Querying AD with ldapsearch
Prev Linux Authenticating against Active Directory Next

Querying AD with ldapsearch

List users:

ldapsearch -LLL  -H ldap://wspace.mydomain.com -x  -D 'WSPACE\ENUMuser' -w 'ENUMpass' -E pr=1000/noprompt -b 'ou=mydomain,dc=wspace,dc=mydomain,dc=com' '(&(objectClass=person)(uidNumber=*))' SAMAccountName uid uidNumber
<snip>
dn: CN=A. Prentice,OU=Staff,OU=Users,OU=MYDOMAIN,DC=wspace,DC=mydomain,DC=com
sAMAccountName: U1234567
uid: U1234567
uidNumber: 41234567
<snip>
# pagedresults: cookie=

Let's break that down:

ldapsearch  # the command itself
-LLL  # just a particular way to display the results
-H ldap://wspace.mydomain.com  # the URL where the LDAP server listens
-x  # use simple authentication, not SASL
-D 'WSPACE\ENUMuser'  # the account to use to authenticate to LDAP
-w 'ENUMpass'  # the password that goes with the account on the previous line
-E pr=1000/noprompt  # ask the server for all pages, don't stop after one
-b 'ou=mydomain,dc=wspace,dc=mydomain,dc=com'  # the base of the search. We don't want results from e.g. 'ou=blah,dc=wspace,dc=mydomain,dc=com'
'(&(objectClass=person)(uidNumber=*))'  # Ask for any entry that has attributes objectClass=person and uidNumber has a value
SAMAccountName uid uidNumber  # Show only these attributes

List the bulk of machines:

ldapsearch -LLL  -H ldap://wspace.mydomain.com -x  -D 'WSPACE\ENUMuser' -w 'ENUMpass' -E pr=1000/noprompt -b 'ou=computers,ou=mydomain,dc=wspace,dc=mydomain,dc=com' name|grep ^name:

... list a few more:

ldapsearch -LLL  -H ldap://wspace.mydomain.com -x  -D 'WSPACE\ENUMuser' -w 'ENUMpass' -b 'cn=computers,dc=wspace,dc=mydomain,dc=com'

... and yet more:

ldapsearch -LLL  -H ldap://wspace.mydomain.com -x  -D 'WSPACE\ENUMuser' -w 'ENUMpass' -b 'ou=extra workstations,ou=computers,ou=mydomain,dc=wspace,dc=mydomain,dc=com'

Troubleshooting

1.

I get a size limit exceeded message from ldapsearch.

That's a client side problem, not server side.
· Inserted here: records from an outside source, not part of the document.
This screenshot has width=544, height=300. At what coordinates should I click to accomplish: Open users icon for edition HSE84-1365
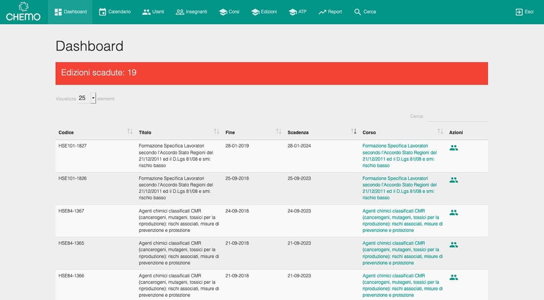click(453, 245)
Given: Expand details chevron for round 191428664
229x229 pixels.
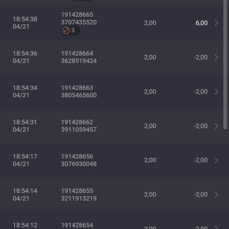Looking at the screenshot, I should coord(216,57).
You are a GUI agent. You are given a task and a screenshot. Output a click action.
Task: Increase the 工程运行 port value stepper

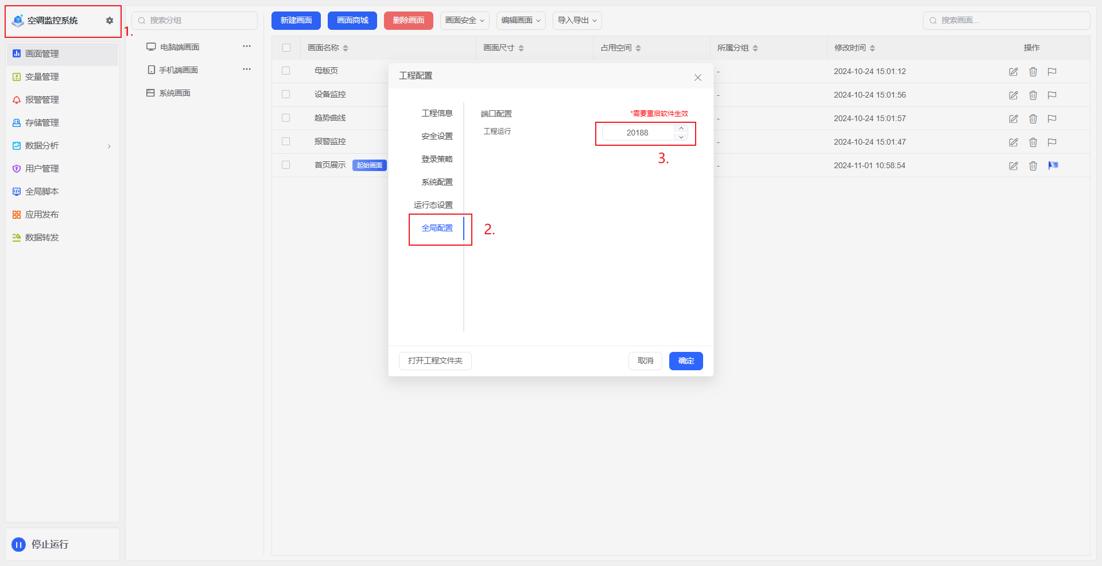(681, 129)
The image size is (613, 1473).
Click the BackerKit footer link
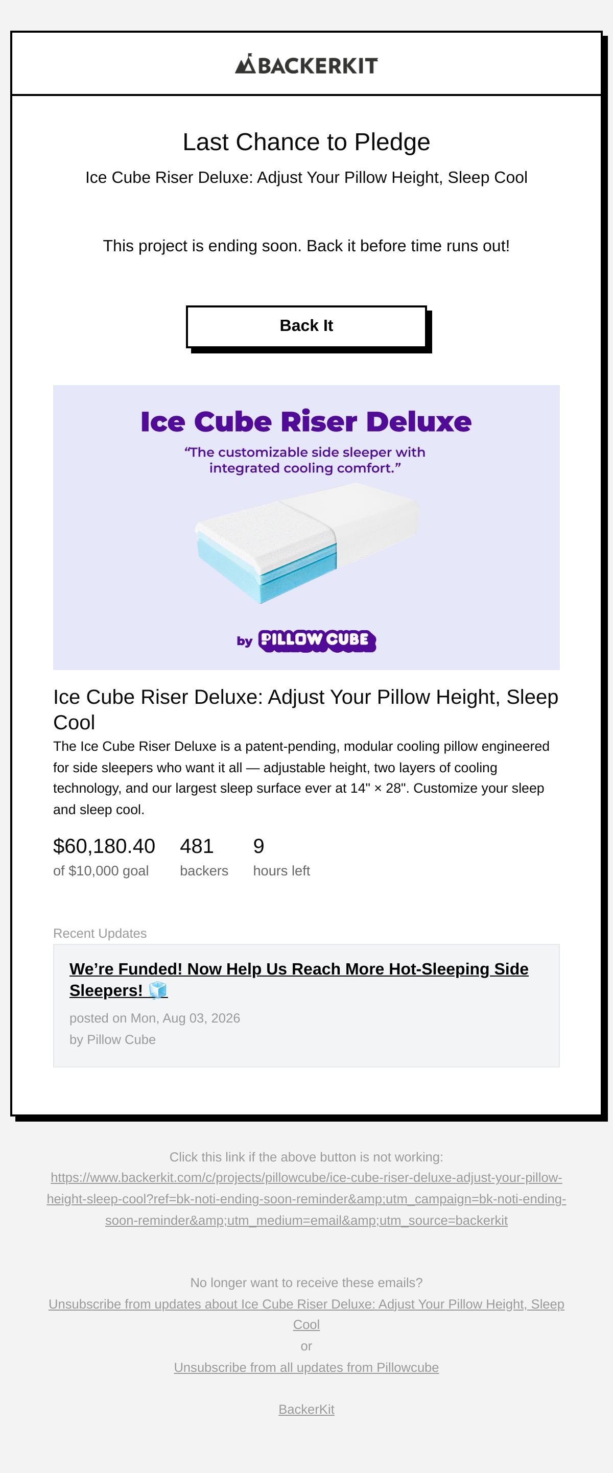point(307,1410)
The client should simply accept multiple pages of output, and ldapclient takes the -E option to make it do just that, as shown in the examples.

2.

Ldapsearch doesn't work with the DNs from this page.
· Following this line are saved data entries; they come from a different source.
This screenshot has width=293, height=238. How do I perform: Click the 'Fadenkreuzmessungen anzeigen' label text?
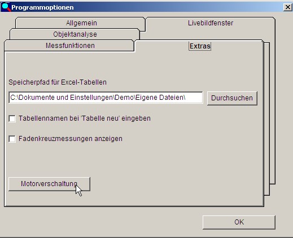[x=71, y=139]

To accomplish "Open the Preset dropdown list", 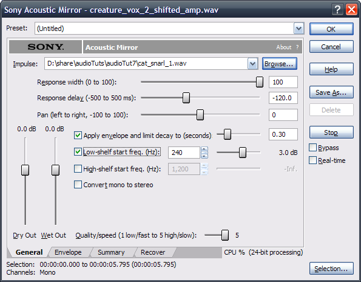I will click(x=299, y=29).
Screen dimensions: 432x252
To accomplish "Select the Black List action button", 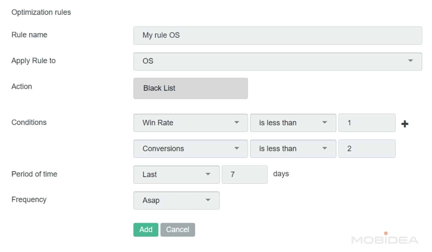I will pyautogui.click(x=191, y=88).
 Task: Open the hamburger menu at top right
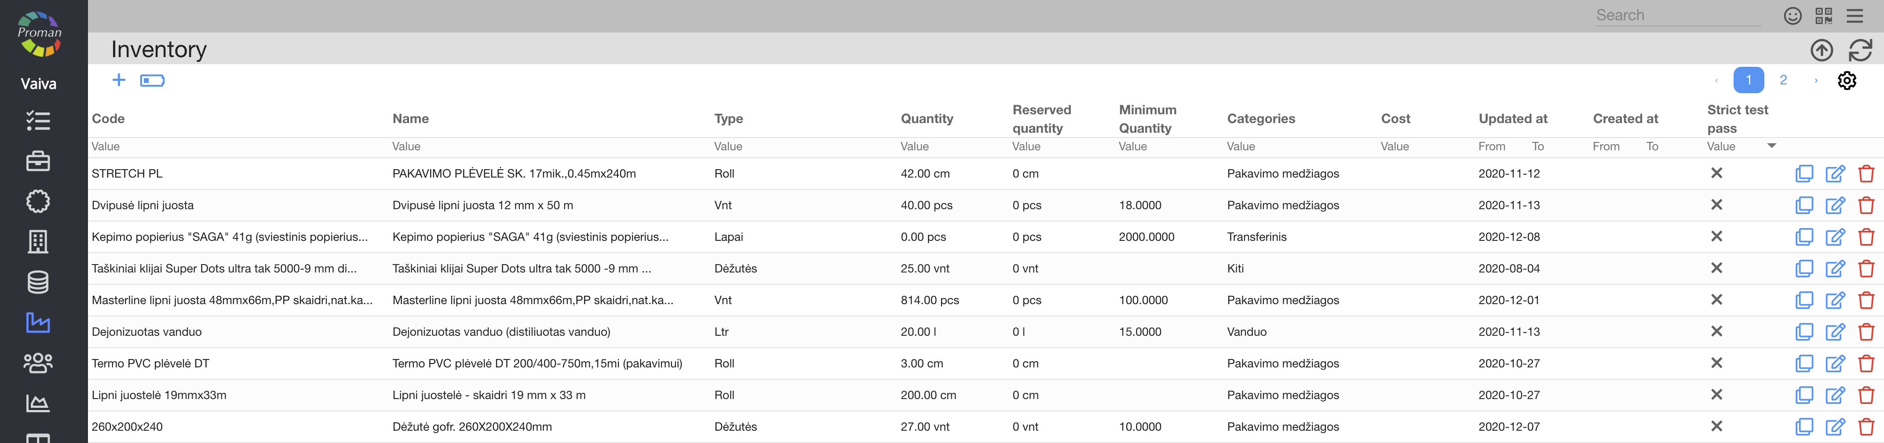tap(1854, 16)
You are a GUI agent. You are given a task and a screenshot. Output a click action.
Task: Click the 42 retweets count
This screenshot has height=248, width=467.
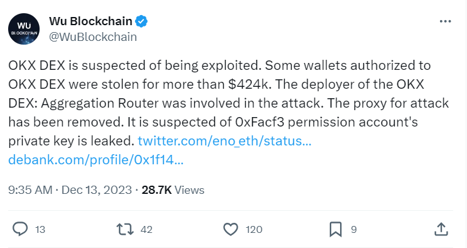pyautogui.click(x=146, y=230)
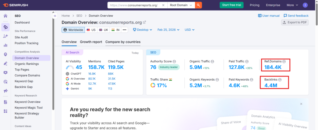Open the Home icon in left rail

5,16
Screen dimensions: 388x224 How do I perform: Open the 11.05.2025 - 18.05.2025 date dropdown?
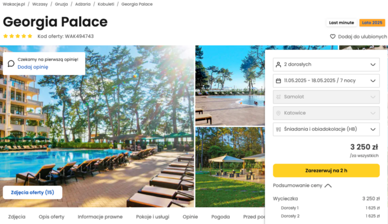[326, 81]
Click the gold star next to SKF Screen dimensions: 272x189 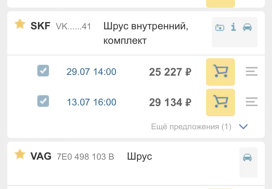[20, 24]
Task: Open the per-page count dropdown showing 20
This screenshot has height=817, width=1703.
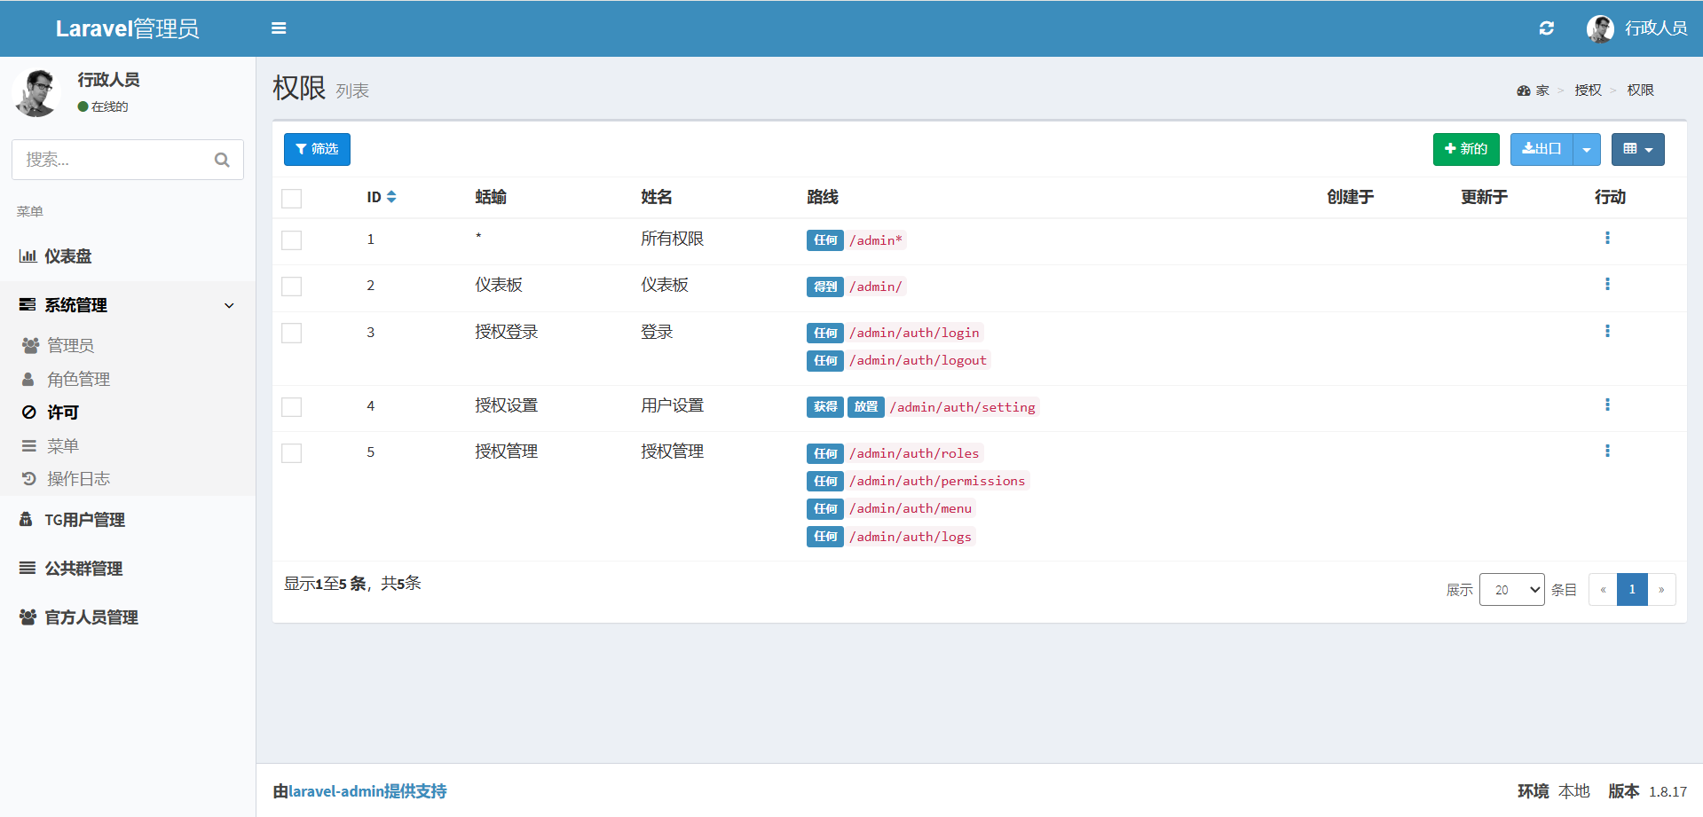Action: coord(1511,590)
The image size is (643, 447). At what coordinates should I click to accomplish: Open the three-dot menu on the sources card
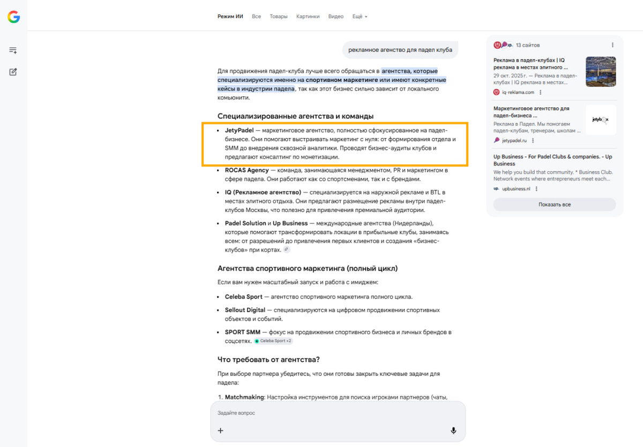pos(612,44)
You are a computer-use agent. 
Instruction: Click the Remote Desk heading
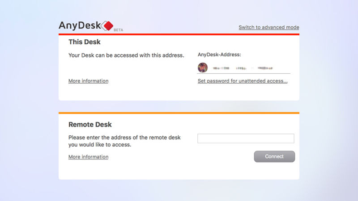coord(90,125)
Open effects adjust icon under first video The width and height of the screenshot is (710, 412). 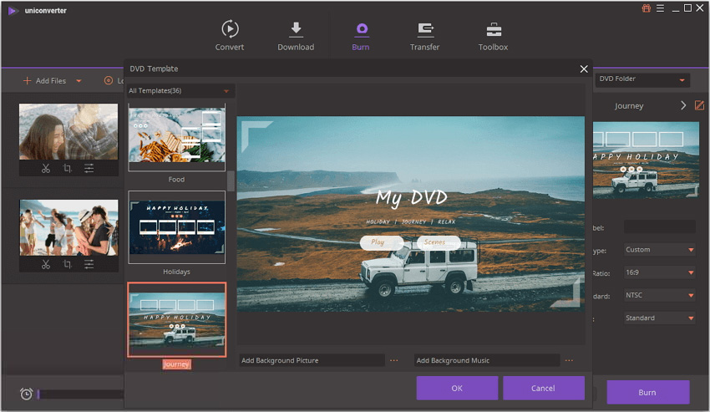pyautogui.click(x=89, y=168)
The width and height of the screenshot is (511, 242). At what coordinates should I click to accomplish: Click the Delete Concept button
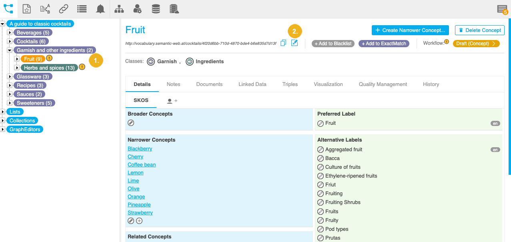479,30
No. The Distinguished Names shown here are not standard, and no standard ones can be made up. You have to substitute your own. You can use a graphical LDAP client to browse the server for clues, or sometimes you can make do with ldapsearch with its scope set to one:

ldapsearch -LLL  -H ldap://wspace.mydomain.com -x  -D 'WSPACE\ENUMuser' -w 'ENUMpass' -b 'ou=mydomain,dc=wspace,dc=mydomain,dc=com' -s one dn

3.

Ldapsearch is giving me simple bind failed.
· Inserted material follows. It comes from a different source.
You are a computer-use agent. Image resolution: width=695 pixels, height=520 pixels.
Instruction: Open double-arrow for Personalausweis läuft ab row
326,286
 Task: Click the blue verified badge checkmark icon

Your LDAP server (i.c. the AD controller(s)) may require signing. That means that you cannot use simple bind. You have to use Kerberos authentication to contact the LDAP service.

So you 'll first have to configure Kerberos (see ). You can then do Kerberos-authenticated ldapsearch:

kinit ENUMuser
      ldapsearch -LLL -H ldap://tspace.mydomain.com -E pr=1000/noprompt -b 'OU=MYDOMAIN,DC=tspace,DC=mydomain,DC=com'

4.

I do such Kerberos-authenticated ldapsearch, but I got:

ldap_sasl_interactive_bind_s: Local error (-2)
        additional info: SASL(-1): generic failure: GSSAPI Error: Unspecified GSS failure.  Minor code may provide more information (Cannot determine realm for numeric host address)

Reverse DNS lookup may be broken. It may still happen even if you do not use IP numbers, but host names in the ldapsearch command. Apparently, ldapsearch calls GSS routines with an IP number, not a host name, as a parameter. The name of the server is thus lost and has to be looked up through DNS. So reverse lookup must work.

To make up for broken DNS, you can also put the server's name in /etc/hosts, of course.

5.

On a rather clean host, I get ldap_sasl_interactive_bind_s: Unknown authentication method (-6) when doing Kerberos-authenticated ldapsearch.

This may happen if you miss some libraries that ldaputils doesn't Depend on but recommends. The command sudo apt-get install libsasl2-modules-gssapi-heimdal fixes this.